**The records**.
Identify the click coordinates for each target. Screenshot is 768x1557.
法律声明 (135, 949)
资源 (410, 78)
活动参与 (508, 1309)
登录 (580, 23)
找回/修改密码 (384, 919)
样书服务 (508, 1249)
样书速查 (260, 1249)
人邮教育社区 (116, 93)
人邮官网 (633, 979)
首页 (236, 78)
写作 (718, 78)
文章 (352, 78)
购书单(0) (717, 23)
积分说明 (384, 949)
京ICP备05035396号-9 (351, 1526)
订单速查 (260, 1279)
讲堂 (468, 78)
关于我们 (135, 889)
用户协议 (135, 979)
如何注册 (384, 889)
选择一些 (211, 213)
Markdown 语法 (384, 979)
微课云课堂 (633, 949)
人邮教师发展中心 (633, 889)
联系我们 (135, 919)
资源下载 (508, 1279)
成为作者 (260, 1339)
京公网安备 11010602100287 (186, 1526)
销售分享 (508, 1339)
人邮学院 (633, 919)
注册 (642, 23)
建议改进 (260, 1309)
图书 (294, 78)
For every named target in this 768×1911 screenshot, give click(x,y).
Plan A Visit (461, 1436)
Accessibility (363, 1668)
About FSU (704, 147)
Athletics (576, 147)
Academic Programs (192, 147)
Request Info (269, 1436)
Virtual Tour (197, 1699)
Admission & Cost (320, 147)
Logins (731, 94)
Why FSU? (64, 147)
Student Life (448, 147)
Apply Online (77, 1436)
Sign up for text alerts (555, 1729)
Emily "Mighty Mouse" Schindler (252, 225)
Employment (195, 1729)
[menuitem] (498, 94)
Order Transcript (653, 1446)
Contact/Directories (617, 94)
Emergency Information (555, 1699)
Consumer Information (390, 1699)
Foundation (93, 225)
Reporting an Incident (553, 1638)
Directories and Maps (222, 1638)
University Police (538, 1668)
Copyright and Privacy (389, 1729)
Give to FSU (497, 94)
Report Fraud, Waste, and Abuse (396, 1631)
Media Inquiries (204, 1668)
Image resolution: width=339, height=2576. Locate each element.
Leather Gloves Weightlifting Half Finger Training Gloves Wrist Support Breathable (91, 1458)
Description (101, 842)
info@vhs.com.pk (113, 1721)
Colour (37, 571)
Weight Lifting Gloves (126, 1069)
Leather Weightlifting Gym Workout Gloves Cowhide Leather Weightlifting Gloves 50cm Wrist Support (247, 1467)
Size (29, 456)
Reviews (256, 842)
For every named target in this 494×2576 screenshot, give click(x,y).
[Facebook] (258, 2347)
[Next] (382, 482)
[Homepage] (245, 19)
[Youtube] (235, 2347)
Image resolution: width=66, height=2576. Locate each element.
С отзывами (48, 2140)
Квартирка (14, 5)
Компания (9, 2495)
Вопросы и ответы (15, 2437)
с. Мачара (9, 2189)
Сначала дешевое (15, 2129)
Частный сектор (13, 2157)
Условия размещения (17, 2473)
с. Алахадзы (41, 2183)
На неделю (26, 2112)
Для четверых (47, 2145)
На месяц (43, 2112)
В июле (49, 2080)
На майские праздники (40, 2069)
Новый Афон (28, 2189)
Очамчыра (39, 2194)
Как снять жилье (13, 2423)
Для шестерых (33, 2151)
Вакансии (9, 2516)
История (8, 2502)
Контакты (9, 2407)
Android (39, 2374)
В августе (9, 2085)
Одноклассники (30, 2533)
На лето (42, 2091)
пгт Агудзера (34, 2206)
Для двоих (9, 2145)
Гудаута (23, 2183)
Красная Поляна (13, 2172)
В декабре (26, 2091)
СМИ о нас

**Try it**. Print each line of the data exactly. Keep all of it.

**Output of the task**.
Identify the click coordinates for each target. Screenshot is 768x1557.
法律声明 (135, 949)
资源 (410, 78)
活动参与 (508, 1309)
登录 (580, 23)
找回/修改密码 (384, 919)
样书服务 (508, 1249)
样书速查 (260, 1249)
人邮教育社区 (116, 93)
人邮官网 (633, 979)
首页 (236, 78)
写作 (718, 78)
文章 (352, 78)
购书单(0) (717, 23)
积分说明 (384, 949)
京ICP备05035396号-9 (351, 1526)
订单速查 (260, 1279)
讲堂 (468, 78)
关于我们 (135, 889)
用户协议 (135, 979)
如何注册 (384, 889)
选择一些 (211, 213)
Markdown 语法 (384, 979)
微课云课堂 (633, 949)
人邮教师发展中心 (633, 889)
联系我们 (135, 919)
资源下载 (508, 1279)
成为作者 (260, 1339)
京公网安备 11010602100287 (186, 1526)
销售分享 (508, 1339)
人邮学院 (633, 919)
注册 (642, 23)
建议改进 (260, 1309)
图书 (294, 78)
For every named target in this 768×1911 screenshot, give click(x,y).
Plan A Visit (461, 1436)
Accessibility (363, 1668)
About FSU (704, 147)
Athletics (576, 147)
Academic Programs (192, 147)
Request Info (269, 1436)
Virtual Tour (197, 1699)
Admission & Cost (320, 147)
Logins (731, 94)
Why FSU? (64, 147)
Student Life (448, 147)
Apply Online (77, 1436)
Sign up for text alerts (555, 1729)
Emily "Mighty Mouse" Schindler (252, 225)
Employment (195, 1729)
[menuitem] (498, 94)
Order Transcript (653, 1446)
Contact/Directories (617, 94)
Emergency Information (555, 1699)
Consumer Information (390, 1699)
Foundation (93, 225)
Reporting an Incident (553, 1638)
Directories and Maps (222, 1638)
University Police (538, 1668)
Copyright and Privacy (389, 1729)
Give to FSU (497, 94)
Report Fraud, Waste, and Abuse (396, 1631)
Media Inquiries (204, 1668)
Image resolution: width=339, height=2576. Locate each element.
Leather Gloves Weightlifting Half Finger Training Gloves Wrist Support Breathable (91, 1458)
Description (101, 842)
info@vhs.com.pk (113, 1721)
Colour (37, 571)
Weight Lifting Gloves (126, 1069)
Leather Weightlifting Gym Workout Gloves Cowhide Leather Weightlifting Gloves 50cm Wrist Support (247, 1467)
Size (29, 456)
Reviews (256, 842)
For every named target in this 494×2576 screenshot, give click(x,y).
[Facebook] (258, 2347)
[Next] (382, 482)
[Homepage] (245, 19)
[Youtube] (235, 2347)
Image resolution: width=66, height=2576. Locate each element.
С отзывами (48, 2140)
Квартирка (14, 5)
Компания (9, 2495)
Вопросы и ответы (15, 2437)
с. Мачара (9, 2189)
Сначала дешевое (15, 2129)
Частный сектор (13, 2157)
Условия размещения (17, 2473)
с. Алахадзы (41, 2183)
На неделю (26, 2112)
Для четверых (47, 2145)
На месяц (43, 2112)
В июле (49, 2080)
На майские праздники (40, 2069)
Новый Афон (28, 2189)
Очамчыра (39, 2194)
Как снять жилье (13, 2423)
Для шестерых (33, 2151)
Вакансии (9, 2516)
История (8, 2502)
Контакты (9, 2407)
Android (39, 2374)
В августе (9, 2085)
Одноклассники (30, 2533)
На лето (42, 2091)
пгт Агудзера (34, 2206)
Для двоих (9, 2145)
Гудаута (23, 2183)
Красная Поляна (13, 2172)
В декабре (26, 2091)
СМИ о нас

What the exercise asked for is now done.